Segment Open

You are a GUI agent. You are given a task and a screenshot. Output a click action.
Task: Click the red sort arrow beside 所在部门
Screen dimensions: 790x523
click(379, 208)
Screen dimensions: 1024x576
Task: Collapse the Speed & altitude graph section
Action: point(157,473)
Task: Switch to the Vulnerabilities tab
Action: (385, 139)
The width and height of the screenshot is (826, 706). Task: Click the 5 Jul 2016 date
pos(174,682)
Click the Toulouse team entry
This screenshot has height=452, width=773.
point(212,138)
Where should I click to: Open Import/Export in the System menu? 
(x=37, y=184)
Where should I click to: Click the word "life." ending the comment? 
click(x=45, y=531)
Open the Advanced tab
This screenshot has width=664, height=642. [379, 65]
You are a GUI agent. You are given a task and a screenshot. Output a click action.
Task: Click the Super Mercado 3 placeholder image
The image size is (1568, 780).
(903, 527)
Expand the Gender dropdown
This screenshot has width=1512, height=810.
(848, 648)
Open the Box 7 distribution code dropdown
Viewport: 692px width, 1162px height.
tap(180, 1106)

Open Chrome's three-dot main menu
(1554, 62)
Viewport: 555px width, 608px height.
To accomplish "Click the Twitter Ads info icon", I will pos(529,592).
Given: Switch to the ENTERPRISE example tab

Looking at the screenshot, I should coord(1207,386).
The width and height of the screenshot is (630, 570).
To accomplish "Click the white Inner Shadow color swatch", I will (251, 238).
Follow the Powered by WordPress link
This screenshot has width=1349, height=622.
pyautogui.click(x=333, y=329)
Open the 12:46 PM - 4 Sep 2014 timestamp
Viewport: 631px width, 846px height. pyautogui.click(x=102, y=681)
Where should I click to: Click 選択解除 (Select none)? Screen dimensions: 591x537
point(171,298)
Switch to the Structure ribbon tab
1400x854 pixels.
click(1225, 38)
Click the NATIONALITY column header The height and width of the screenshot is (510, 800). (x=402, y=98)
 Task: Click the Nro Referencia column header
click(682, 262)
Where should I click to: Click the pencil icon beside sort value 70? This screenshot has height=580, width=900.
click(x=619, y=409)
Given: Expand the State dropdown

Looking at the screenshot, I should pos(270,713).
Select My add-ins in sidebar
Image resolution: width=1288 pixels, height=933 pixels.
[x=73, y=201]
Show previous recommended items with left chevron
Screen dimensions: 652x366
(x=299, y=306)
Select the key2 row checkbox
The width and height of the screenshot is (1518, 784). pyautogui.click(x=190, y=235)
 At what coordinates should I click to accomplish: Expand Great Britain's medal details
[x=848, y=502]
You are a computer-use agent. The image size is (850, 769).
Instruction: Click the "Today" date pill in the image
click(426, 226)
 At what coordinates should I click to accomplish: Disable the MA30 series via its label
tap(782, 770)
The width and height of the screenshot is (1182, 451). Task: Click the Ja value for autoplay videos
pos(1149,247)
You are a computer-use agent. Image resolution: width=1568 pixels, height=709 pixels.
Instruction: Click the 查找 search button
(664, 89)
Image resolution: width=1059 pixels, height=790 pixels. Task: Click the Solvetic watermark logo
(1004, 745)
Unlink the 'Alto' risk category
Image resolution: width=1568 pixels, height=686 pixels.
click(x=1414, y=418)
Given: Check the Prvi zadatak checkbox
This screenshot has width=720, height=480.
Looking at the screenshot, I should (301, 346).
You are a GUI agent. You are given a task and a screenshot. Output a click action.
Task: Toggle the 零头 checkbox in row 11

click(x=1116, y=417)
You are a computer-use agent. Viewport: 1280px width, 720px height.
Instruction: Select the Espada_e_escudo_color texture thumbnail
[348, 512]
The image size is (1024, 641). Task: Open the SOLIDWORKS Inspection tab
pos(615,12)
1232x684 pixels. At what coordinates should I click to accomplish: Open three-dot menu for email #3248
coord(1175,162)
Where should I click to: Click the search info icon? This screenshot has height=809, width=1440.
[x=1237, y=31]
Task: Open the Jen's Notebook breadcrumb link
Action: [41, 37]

Segment Closed

§ DIRECTIONS: Anywhere the listing shows the word "computer", copy the full line.

§ WRITTEN SOLUTION:
You are a computer-use agent. The image size is (850, 769).
You are a computer-use agent. Image resolution: width=1568 pixels, height=709 pixels.
You are a computer-use agent. Viewport: 1280px width, 720px height.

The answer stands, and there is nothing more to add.